It was 109 degrees today and I left my car windows open all day, the swirling Texas dust settling a fine layer on my dashboard. I swept a finger across it before I started my car and thought of the exchanges we make: cooler car with dusty dashboard or stuffy car with clean dashboard? Dust is only the stuff of earth in finest particles. It is the remnants of another generation's treasures. Now it is nothing a wet cloth won't fix.
For he knows our frame; he remembers that we are dust.
Tonight is Elder Led Prayer at my church. It's the night of the month when communion is messy, all of us crowding to the front to dip our bread in wine, brushing up against the body of Christ in more ways than one.
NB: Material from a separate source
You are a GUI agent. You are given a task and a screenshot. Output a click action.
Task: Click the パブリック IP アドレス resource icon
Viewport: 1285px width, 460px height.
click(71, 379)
We worship long and loud and pray without ceasing. It is my church. I go to a large church with multiple services, but the first Wednesday of the month, these people, all of them, they're mine. I know these faces and love them. I am alive here.
As for man, his days are like grass; he flourishes like a flower of the field
"How long is this going to go on?" I ask her. She shakes her head. How can any of us know how long a darkened tunnel is or where the end will be? There is no way out but through it, though, and so we chug forward, praying for a break of light soon. We are vapors, here today, gone tonight, but the seasons of our vapors pass faster still. I have to remember this when struggles seem to last an eternity.
For the wind passes over it, and it is gone, and its place knows it no more.
I read a story once of a woman who feared the Lord. I don't remember much of the story except that she feared Him and I do not know many who do. I don't. He is my friend, my savior, my Father, my Lord—but do I fear Him? I find myself so pleased with today's treasures, tomorrow's dust. Do I trust that beyond all of this, this, that He is to be feared? That He is the only one worthy of my awe? His love for me is not contingent on my awe of Him, but I know I would see His love more abundantly if I saw Him as He truly is.
But the steadfast love of the Lord is from everlasting to everlasting on those who fear him, and his righteousness to children's children.